Interview with Robert Newry, CEO & Co-Founder at Arctic Shores

Right now, more and more employers are looking for ways to look beyond the CV. To get a deeper, clearer, fairer insight into a person’s potential. At Arctic Shores, we believe in our bones that human potential is worth knowing. So, using our award-winning and ground-breaking behaviour-based assessment, we put that insight in employers’ hands.

Through interactive tasks, the assessment measures every candidate’s personality through their natural behaviour, and automatically maps their strengths against each employer’s unique needs. This leaves no room for gut-feel. No need for guesswork. Just a fair shot for every candidate, regardless of age, ethnicity, gender or background. And, for their part, employers get a clear read on every candidate’s potential to succeed.
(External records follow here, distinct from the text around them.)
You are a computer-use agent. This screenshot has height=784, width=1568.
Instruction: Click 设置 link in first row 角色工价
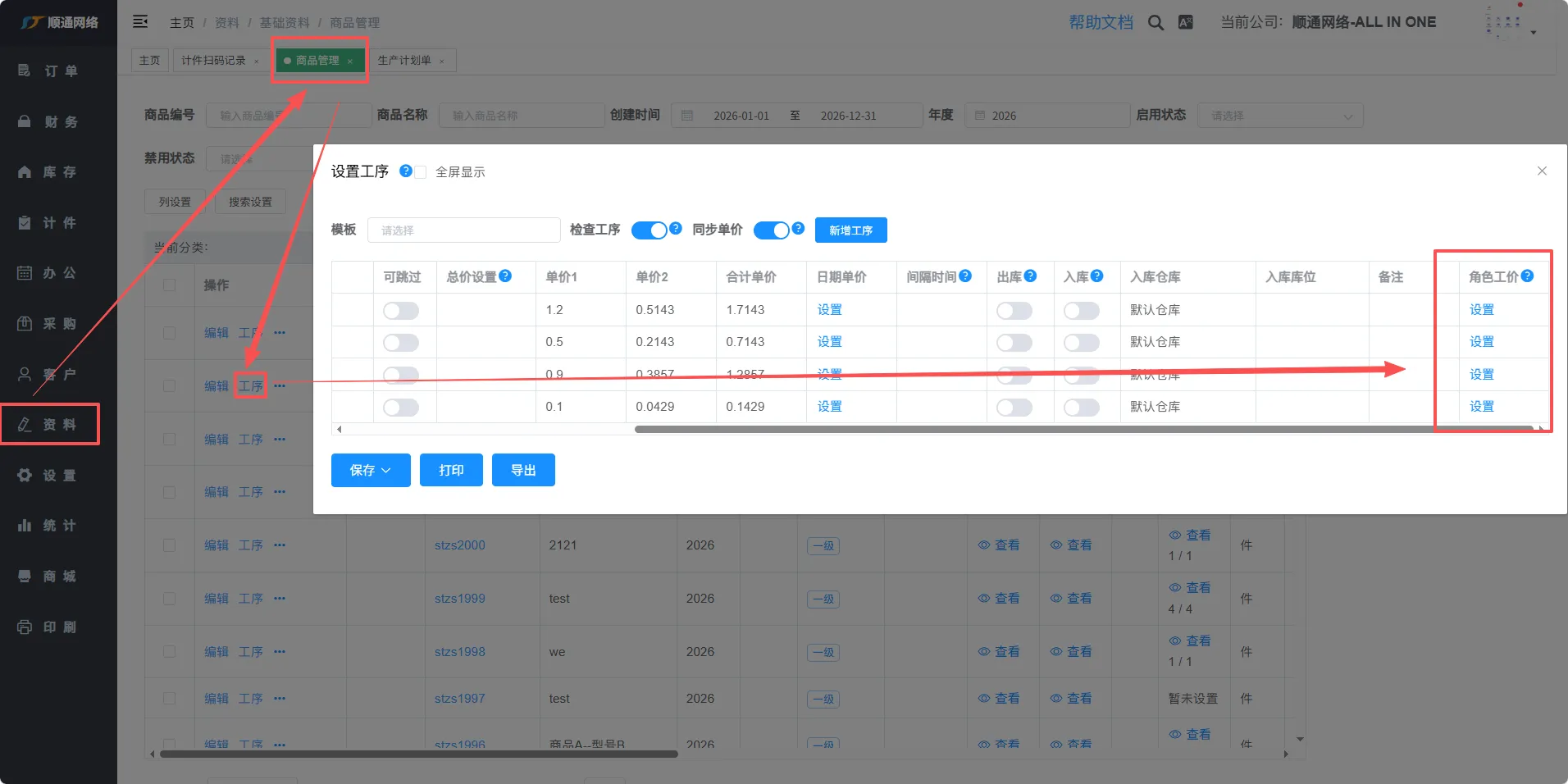[x=1481, y=310]
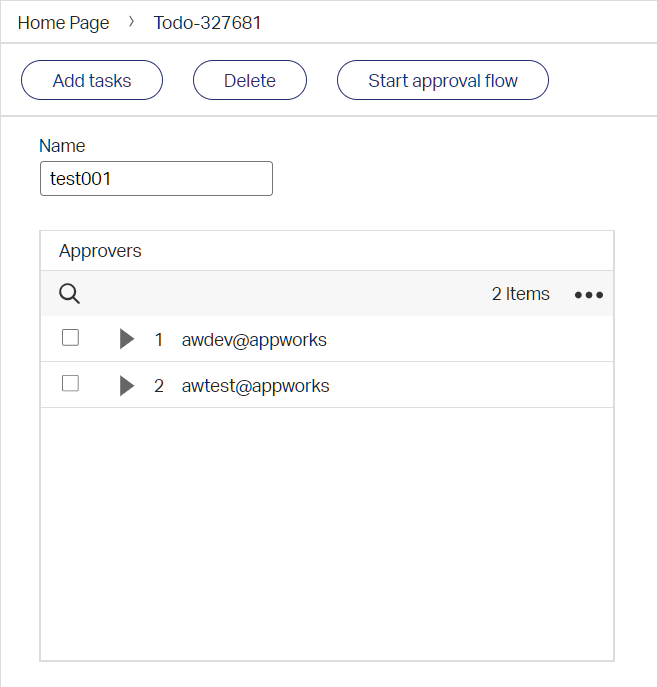657x687 pixels.
Task: Open the three-dot more options menu
Action: pos(588,295)
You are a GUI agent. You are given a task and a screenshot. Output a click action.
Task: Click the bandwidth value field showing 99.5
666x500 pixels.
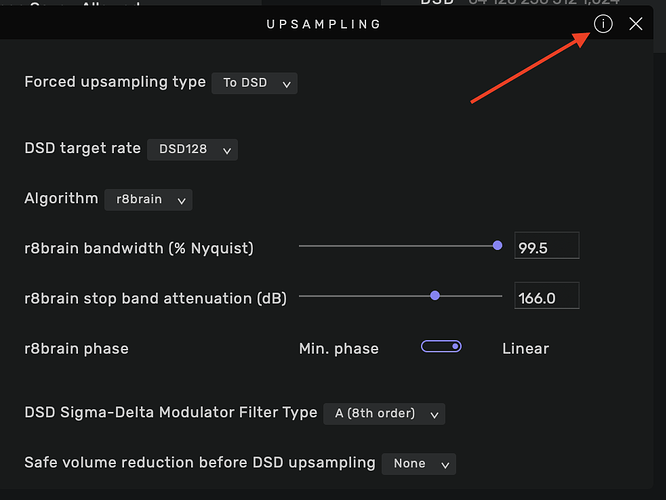coord(546,247)
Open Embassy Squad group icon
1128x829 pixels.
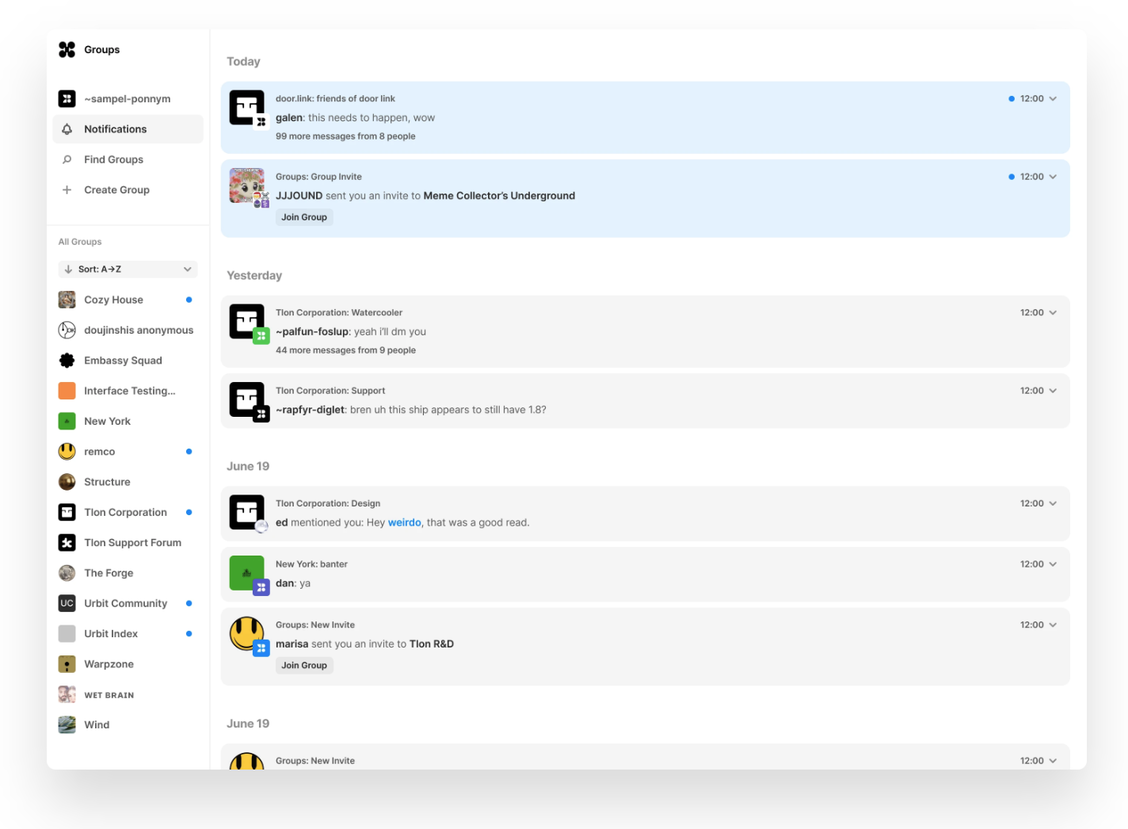tap(67, 360)
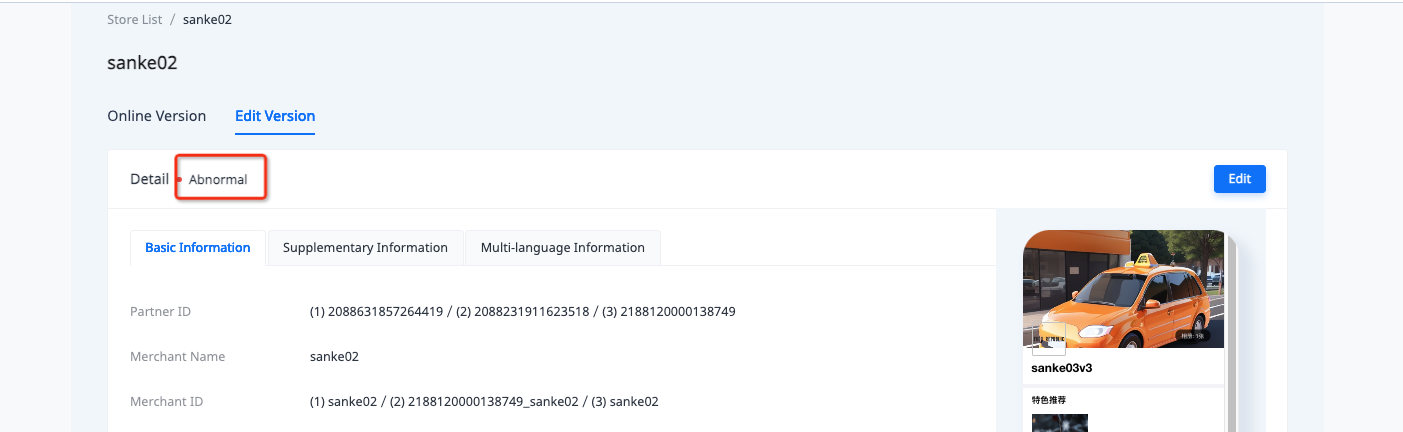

From our joint bases in Manchester & London, we’ve put more than two million candidates through our platform for the likes of Siemens, AXA, Next and more. We’ve also just recently celebrated being included in Deloitte’s Tech Fast 50 list – just the latest recognition of our mission to help employers see more in people.
 
 

 

How did you come up with the idea for the company?

 
When my Co-Founder (Dr. Safe Hammad) and I decided to set up a business, we wanted to create one that made a difference in the world, however small. Otherwise, why go through all the challenges and pitfalls?

Initially, we started with the idea to teach kids business skills through a video game. But after a couple of interesting pitches, we weren’t sure this offered a big enough niche to really succeed.

It was actually a conversation with a close friend, whose daughter had been rejected from a string of graduate jobs, which helped us realise that the hiring experience was where we could make a real difference.

We saw she was exceptionally bright, creative, resilient – in short, full of potential. But employers couldn’t see those same qualities. We said to ourselves: “if only they could know her like we did. If only they could dig that bit deeper”…

So we pivoted our business game idea to developing a psychometric assessment, bringing together game technology, cognitive neuroscience and psychology. We were lucky to have Deloitte, Siemens and Thales as the founding clients willing to pioneer this new approach.
 

 

What advice would you give to other aspiring entrepreneurs?

 
Find a problem you can make it your mission to solve. Entrepreneurial life is full of tough choices, and it can get lonely when that responsibility rests on your shoulders. Having a mission that’s about more than financial return can give you that second wind after a setback.

Focus. It’s so easy to get sidetracked from building and improving your core product, either by darting from one new product extension idea to the next, or bending over backwards to please a new client. To start, just do one thing. And do it well.

Understand the customer, not a customer. Keeping all your customers’ challenges in mind will always lead to better, more successful products than just solving for one. Ask yourself “does this problem occur for everyone?”, again and again. Do your research, all the time, for Product Market Fit.
 

What can we hope to see from Arctic Shores in the future?

 
Our focus now is on helping companies of all sizes remove ‘gut feel’ from hiring decisions. To help this we’ll be launching our next generation assessment platform UNA (named after pioneering neuroscientist Una Fielding).

UNA is designed to make it easy for any company to harness the power of our objective behaviour-based assessment. By offering an ever-growing range of job success profiles for common roles, even small companies can match their candidates against consistent criteria, developed by experienced business psychologists. They’ll also get access to targeted interview guides, to help them make the best hiring decisions.

The data we’ll see from the platform, across a range of industries, geographies and roles, will also give us a wealth of insight into what it takes for candidates to be successful. We plan to use this data to give something back to candidates, in the form of more insightful and actionable career advice.